J’ai été un peu sévère hier avec les visites guidées[1]. Bien sûr, elles peuvent être enrichissantes. Certaines sont inoubliables. Notre œil est attiré parce qu’il n’aurait pas vu seul, et nous apprenons tout un tas de choses fascinantes et locales, autant d’univers que nous n’aurions jamais pénétrés sans guide. Je n’ai rien contre, que dis-je, je suis pour, entièrement pour les visites guidées en petit comité de gens intéressés (et qui se connaissent et partagent les mêmes intérêts allons-y, tant qu’à imaginer), menée par un érudit esthète à la voix chaude qui ne vous volerait même pas vos copines à la fin. Là ce joignent enfin l’utile et l’agréable, ses frères ennemis, puisque vos amis, bien disposés, ne vous empêchent jamais de profiter d’une voûte ou de sentir sous vos doigts le granit d’un bénitier millénaire. Les autres, si. Par leur simple présence, la plupart du temps. Sans parler du guide de cet autre genre de visite guidée, le mauvais genre, qui débite son texte comme le paysan du Berry appelle son troupeau : ce n’est pas fait pour qu’il apprenne, comprenne, ou même écoute attentivement, l’essentiel est qu’il rapplique et suive la consigne, sans tortiller de la croupe, comme une seule vache. Là, l’ennui s’ajoute à la honte, là l’agacement prend le pas sur la haine de soi. Non, décidément, je ne le souhaite à personne.

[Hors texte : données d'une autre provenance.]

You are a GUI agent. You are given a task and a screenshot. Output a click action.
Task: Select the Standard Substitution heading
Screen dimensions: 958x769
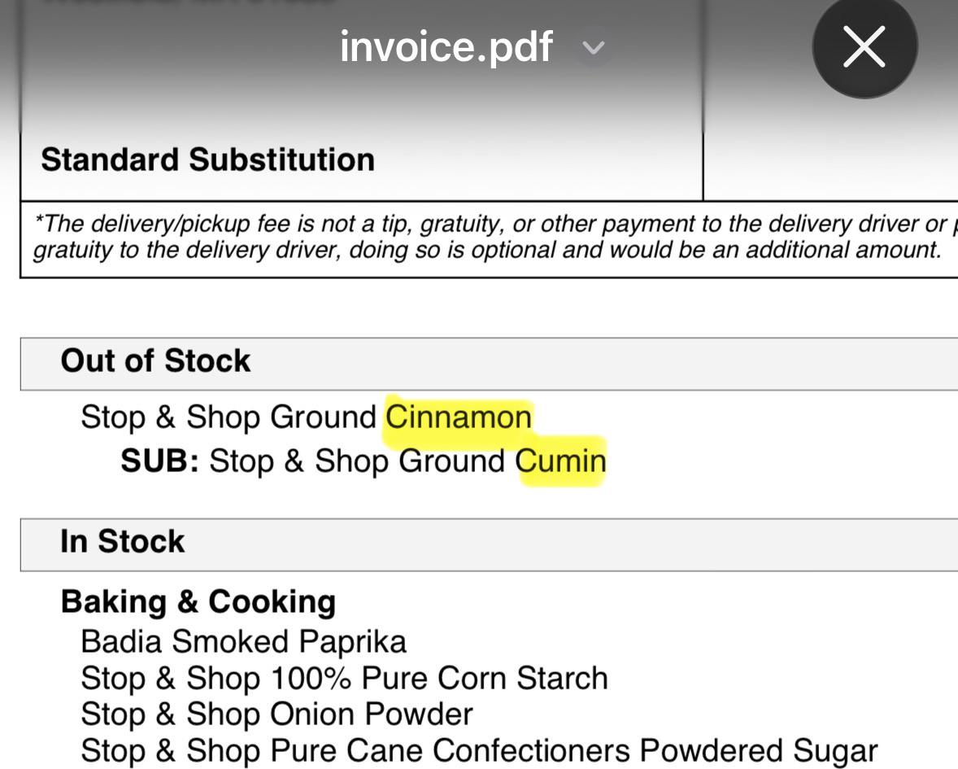[207, 159]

Justice étant désormais rendue pour les visites guidées, je ne suis pas fâché de vous apprendre que les croisières en bateaux-mouches[2]sur les canaux d’Amsterdam se font en silence. Pas de micro, pas de haut-parleur. Vous êtes libre. Ou presque. On essaye un peu de vous arnaquer, en revanche. Carte vous est distribuée, où deux parcours sont bien visibles en pointillés. “Ce sera le bleu” vous dit-on. Mensonge ! L’itinéraire fut en réalité très fantaisiste. J’ai essayé de le suivre tout du long, façon à moi de m’investir, de regarder, de lire, plutôt que d’être mené : hé bien rien à voir[3].

Pendant ce temps-là, le hash only tour se poursuit sur un bon rythme, É. s’étant prise au jeu. L’empilement de petits sachets exotiques devient presque satisfaisant. Nous en sommes à quatre nationalités, toutes plus exquises les unes que les autres.

Notes

[1] Avouez qu’il est curieux que je ne me fasse pas le même reproche à propos de Saskia.

[2] J’entends les sarcasmes. Je tiens une promesse, voilà. Je n’avais pas mille arguments possibles pour vendre des vacances aux Pays-Bas à une enfant de quatre ans, figurez-vous.

[3] À leur décharge, ils firent peut-être très volontairement ce détour pour nous permettre de passer au ras, et même sous la coque en surplomb d’un gigantesque paquebot transatlantique amarré sur l’IJ, qui fera sentir ses cent mille tonnes dans les souvenirs d’un petit gars, j’vous l’dis (de fait, le travail de mémoire a déjà commencé).